If your living room doesn’t have a natural focal point, such as a cozy fireplace or a picture window with a scenic view, create one with an exceptional piece of furniture or a large coffee table arrayed with interesting objects. Wherever the focal point is, surround it closely with seating so that people will not feel as if they are sitting around the fringes of the room.
Ease the Transition
If the front door of the house opens directly into the living room, create a mini-foyer by installing a tall bookcase or storage unit a few feet back from the door. This visual break will provide a boundary between the entryway and the rest of the room, allowing a more comfortable transition for people coming into the room from outdoors.
Lighter Looks Bigger
To add a spacious feeling to a small room, use light colors for the walls, rugs, and furniture and a few darker shades for accents. Instead of a dark floor, consider a pickled finish—provided the look fits with the decor.
As an alternative to the space-eating clutter of table lamps or floor lamps, mount lighting fixtures on the walls. Called sconces and available in many styles, these wall fixtures can light a dark corner or illuminate an entryway. Pair them up to enhance a picture or to add importance to a fireplace mantel. Use several to cover a large space such as a long wall.
When light is bounced off the ceiling, it creates an illusion of openness that can make a small room magically appear larger. For the best effect, install several upward-facing sconces, or a row of lights hidden by a valance or a molding, about two feet below the ceiling.
When installing sconces along a staircase pick a style that doesn’t expose the light bulbs, so that they won’t be visible to those ascending or descending the stairs.
If the TV and VCR are in the living room, place them on a wheeled cart that can be rolled out, or hide them in an elegant cabinet. That way they won’t be so intrusive when company comes.
Have a Seat
Always have extra chairs on hand when entertaining a larger group by storing a couple of hassocks underneath a long, narrow table set against a wall. Cover the hassocks with a bold, bright fabric if the room needs some color.
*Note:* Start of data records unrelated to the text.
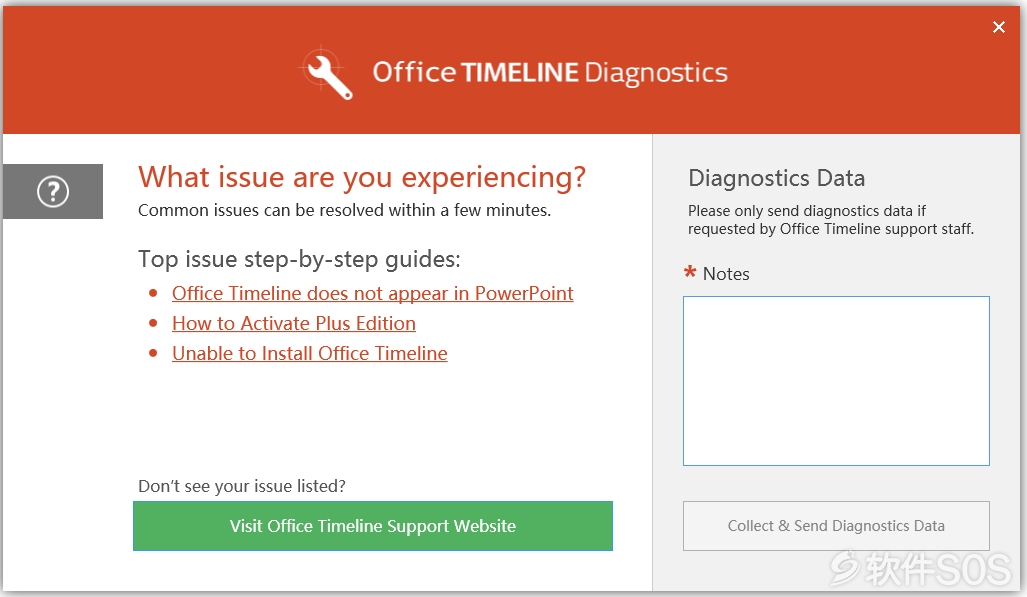
Task: Open 'Unable to Install Office Timeline' guide
Action: pos(310,354)

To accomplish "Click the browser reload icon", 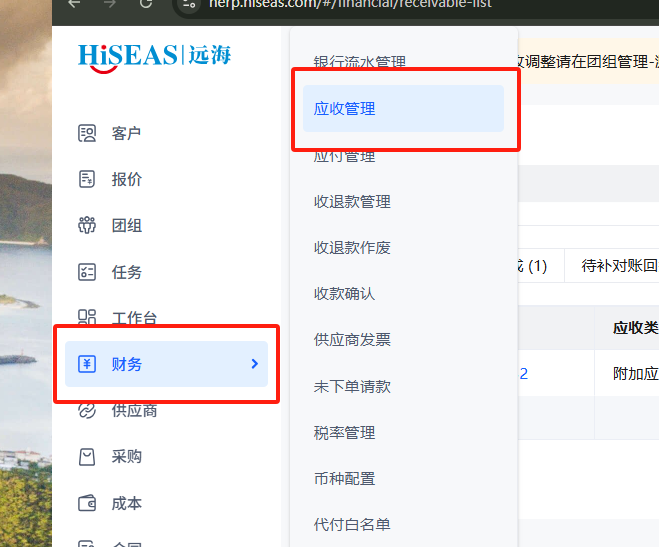I will pos(146,4).
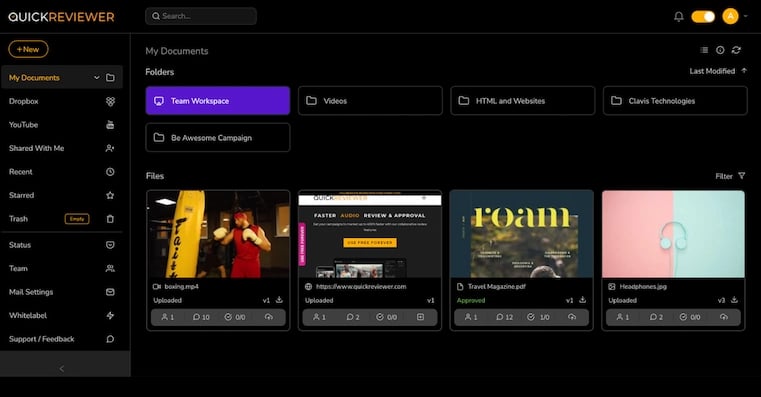761x397 pixels.
Task: Open the Filter icon for Files
Action: pyautogui.click(x=742, y=176)
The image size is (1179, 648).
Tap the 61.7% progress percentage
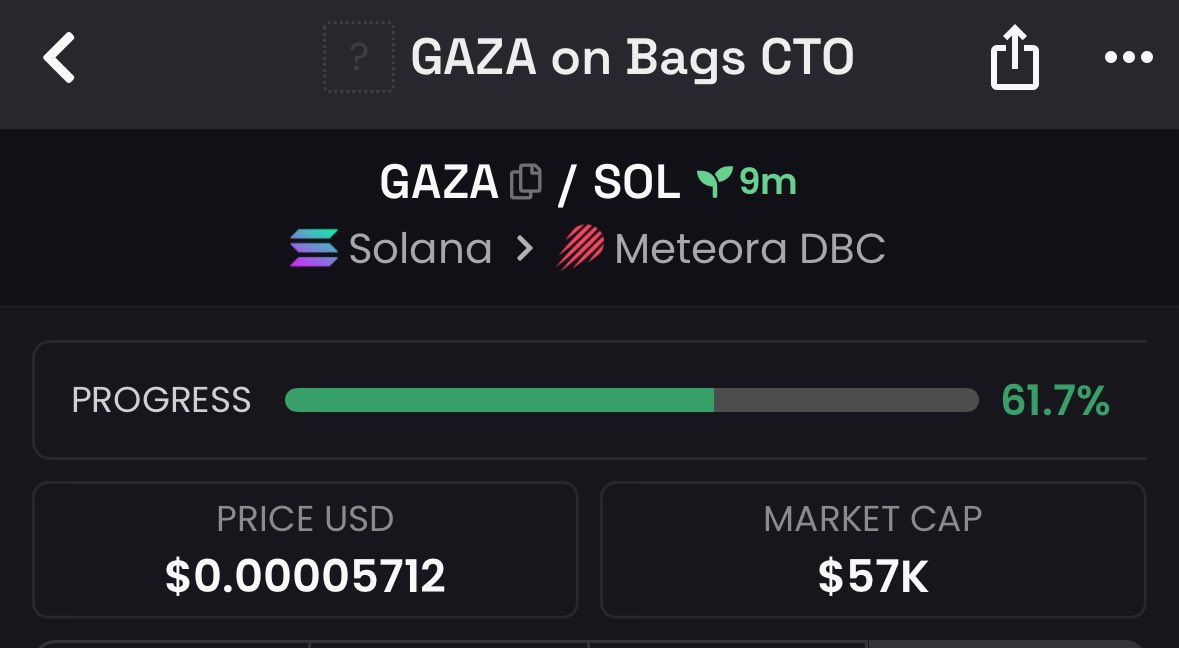tap(1055, 400)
The table can hold a set of collectibles or a favourite work of art, and double as a dessert or coffee buffet at the end of special meals.
When purchasing upholstered furniture, buy pieces with cushions stuffed with durable high-density material. Hint: Look for cushions that have a domed shape. The dome will flatten eventually, but it does indicate the presence of firm polyfoam inside.
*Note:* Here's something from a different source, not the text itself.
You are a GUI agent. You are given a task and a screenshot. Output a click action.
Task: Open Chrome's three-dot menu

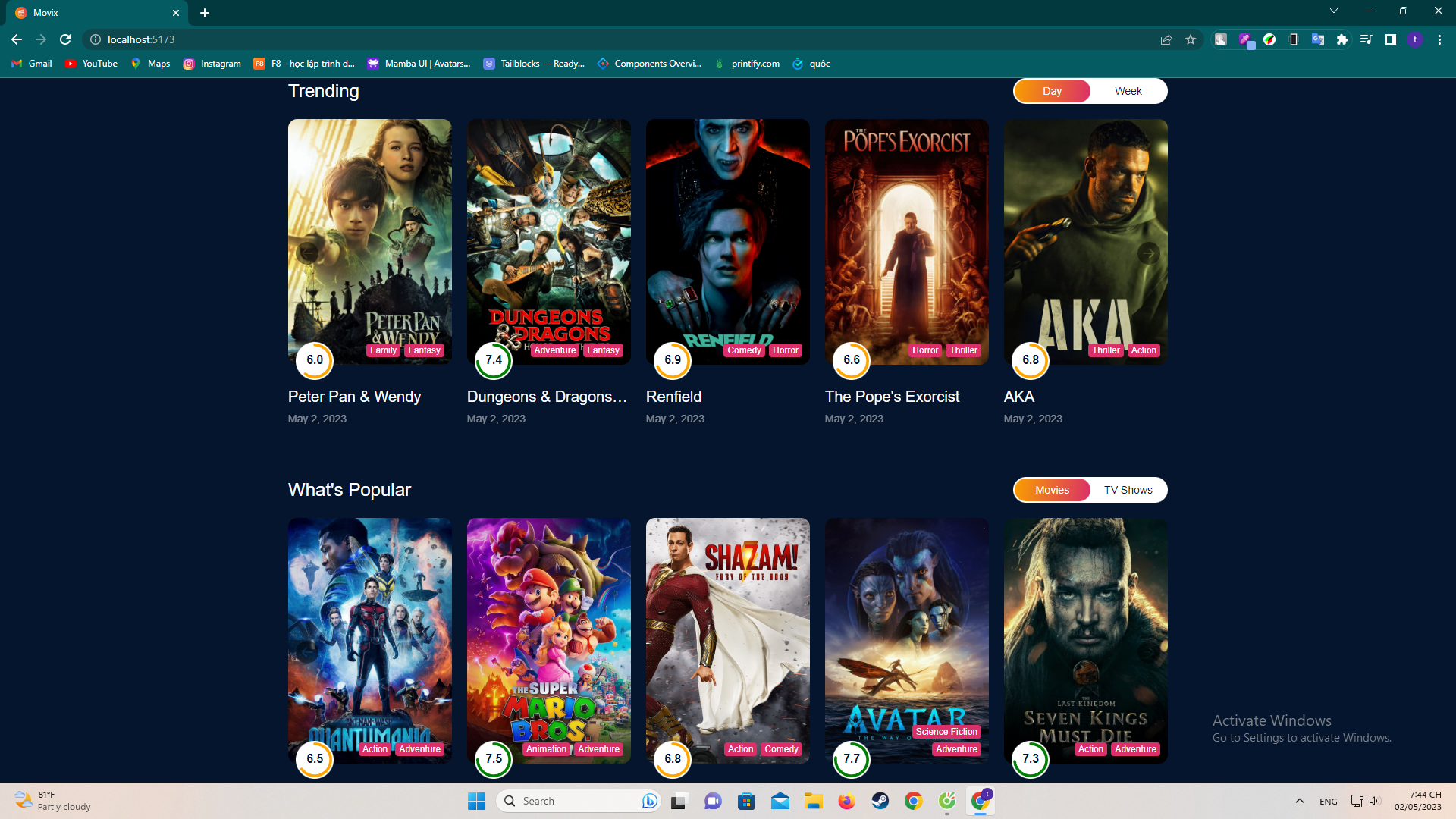tap(1440, 39)
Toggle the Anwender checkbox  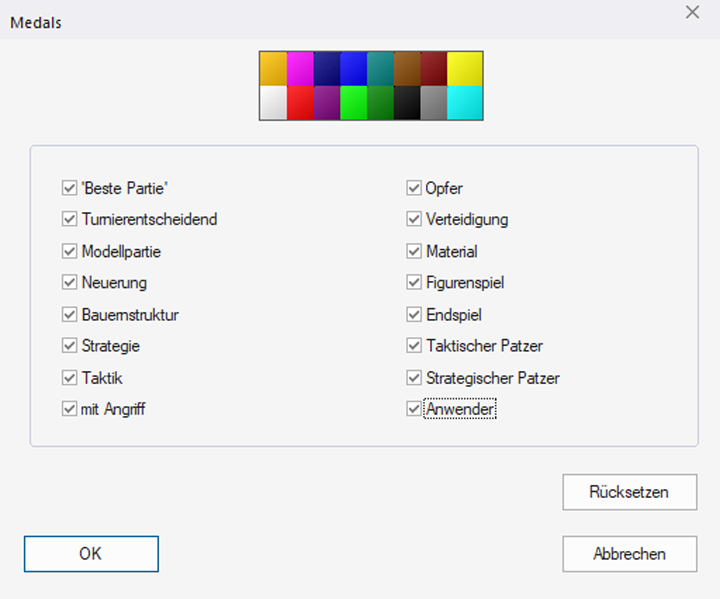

Installing a new hearth? Check with the local building inspector first. The dimensions are critical for safety, and are usually specified in the building code.
Fireplace in a Hurry
Zero-clearance wood-burning fireplaces can be installed on any wall with minimal hassle, usually without building in additional floor support. The prefabs are more energy-efficient than their hand-built masonry counterparts, and they’re reasonably priced.
Natural-gas fires can add clean, convenient heat and the welcoming look of a cozy hearth to a room where there is no existing fireplace. Prefabricated direct-vent gas fireplaces can be mounted on any wall where there is access to a gas line, and can be vented through a metal chimney channel.
Fit a piece of painted lattice in the opening of an unused fireplace, and let an ivy plant or some other vine twine its way through it.
Hide the Hearth
Decorate an unused fireplace during summer by planting a container garden in it. Fill the hearth with potted plants from the patio, rotating them so none is deprived of sun for too long. Place saucers under the pots to catch drips.